> [Work task]: Retype all data exactly as given. Pictures should not be retyped.

> [Material for this exercise]:
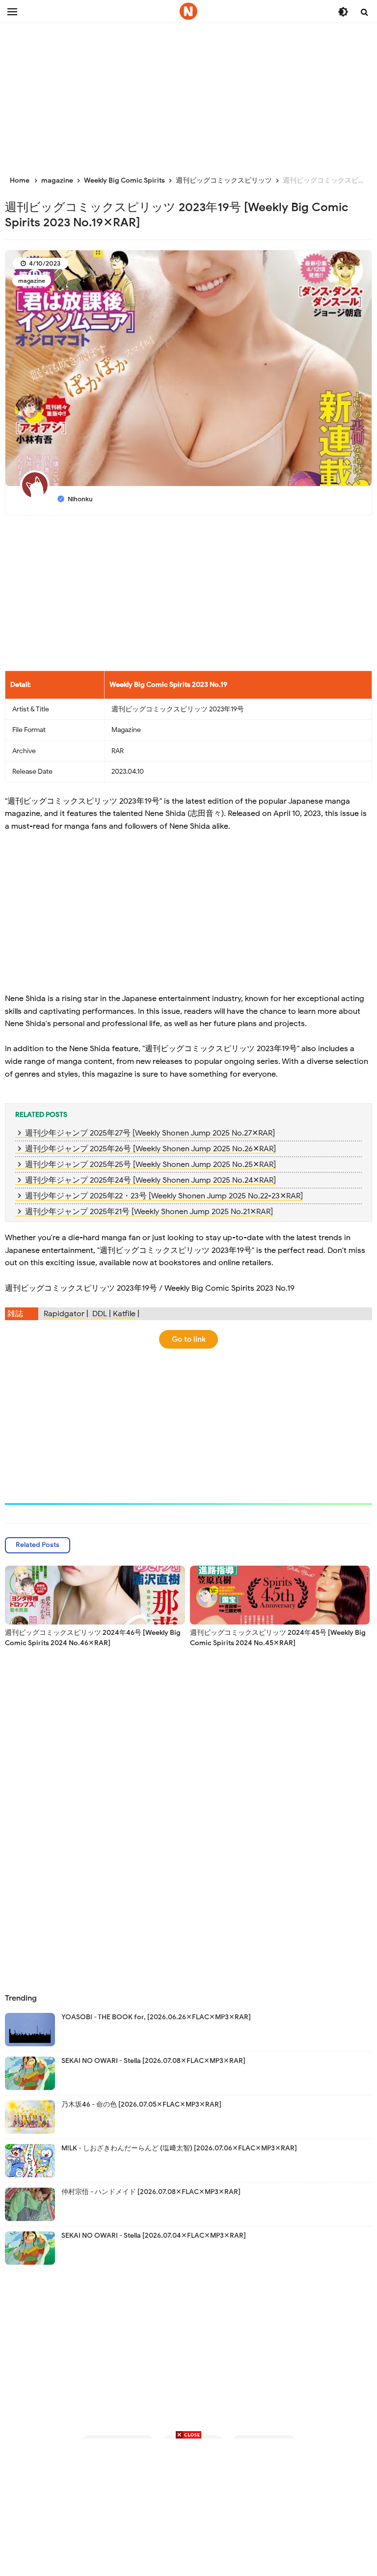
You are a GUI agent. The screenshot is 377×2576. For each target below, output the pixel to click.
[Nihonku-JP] (188, 11)
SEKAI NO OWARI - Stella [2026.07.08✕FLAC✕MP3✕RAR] (153, 2061)
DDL (99, 1314)
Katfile (124, 1314)
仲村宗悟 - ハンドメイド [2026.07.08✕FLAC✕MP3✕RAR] (151, 2192)
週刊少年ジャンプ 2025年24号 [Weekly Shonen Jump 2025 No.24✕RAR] (150, 1180)
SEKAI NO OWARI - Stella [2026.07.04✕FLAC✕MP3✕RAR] (153, 2235)
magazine (31, 280)
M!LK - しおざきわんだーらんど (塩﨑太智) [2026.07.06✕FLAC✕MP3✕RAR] (179, 2148)
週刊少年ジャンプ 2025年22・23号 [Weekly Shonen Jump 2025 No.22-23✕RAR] (164, 1196)
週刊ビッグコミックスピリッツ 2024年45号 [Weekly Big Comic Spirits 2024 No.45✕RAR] (278, 1637)
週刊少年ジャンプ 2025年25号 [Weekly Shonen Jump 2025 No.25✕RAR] (150, 1164)
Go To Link (189, 1339)
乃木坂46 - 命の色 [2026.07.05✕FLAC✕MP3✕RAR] (141, 2104)
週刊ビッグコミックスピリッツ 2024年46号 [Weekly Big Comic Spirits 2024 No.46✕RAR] (93, 1637)
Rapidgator (64, 1314)
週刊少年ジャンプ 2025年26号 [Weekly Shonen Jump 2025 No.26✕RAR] (150, 1149)
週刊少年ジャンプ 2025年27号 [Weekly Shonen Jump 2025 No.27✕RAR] (150, 1133)
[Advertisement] (188, 93)
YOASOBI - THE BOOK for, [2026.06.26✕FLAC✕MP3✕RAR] (156, 2017)
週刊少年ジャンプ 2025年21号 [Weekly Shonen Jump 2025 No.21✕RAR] (149, 1212)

> [Solution to this exercise]:
You are a GUI agent. The screenshot is 377×2576. For each target below, output the pixel to click.
[Nihonku-JP] (188, 11)
SEKAI NO OWARI - Stella [2026.07.08✕FLAC✕MP3✕RAR] (153, 2061)
DDL (99, 1314)
Katfile (124, 1314)
仲村宗悟 - ハンドメイド [2026.07.08✕FLAC✕MP3✕RAR] (151, 2192)
週刊少年ジャンプ 2025年24号 [Weekly Shonen Jump 2025 No.24✕RAR] (150, 1180)
SEKAI NO OWARI - Stella [2026.07.04✕FLAC✕MP3✕RAR] (153, 2235)
magazine (31, 280)
M!LK - しおざきわんだーらんど (塩﨑太智) [2026.07.06✕FLAC✕MP3✕RAR] (179, 2148)
週刊少年ジャンプ 2025年22・23号 [Weekly Shonen Jump 2025 No.22-23✕RAR] (164, 1196)
週刊ビッグコミックスピリッツ 2024年45号 [Weekly Big Comic Spirits 2024 No.45✕RAR] (278, 1637)
週刊少年ジャンプ 2025年25号 [Weekly Shonen Jump 2025 No.25✕RAR] (150, 1164)
Go To Link (189, 1339)
乃木坂46 - 命の色 [2026.07.05✕FLAC✕MP3✕RAR] (141, 2104)
週刊ビッグコミックスピリッツ 2024年46号 [Weekly Big Comic Spirits 2024 No.46✕RAR] (93, 1637)
Rapidgator (64, 1314)
週刊少年ジャンプ 2025年26号 [Weekly Shonen Jump 2025 No.26✕RAR] (150, 1149)
週刊少年ジャンプ 2025年27号 [Weekly Shonen Jump 2025 No.27✕RAR] (150, 1133)
[Advertisement] (188, 93)
YOASOBI - THE BOOK for, [2026.06.26✕FLAC✕MP3✕RAR] (156, 2017)
週刊少年ジャンプ 2025年21号 [Weekly Shonen Jump 2025 No.21✕RAR] (149, 1212)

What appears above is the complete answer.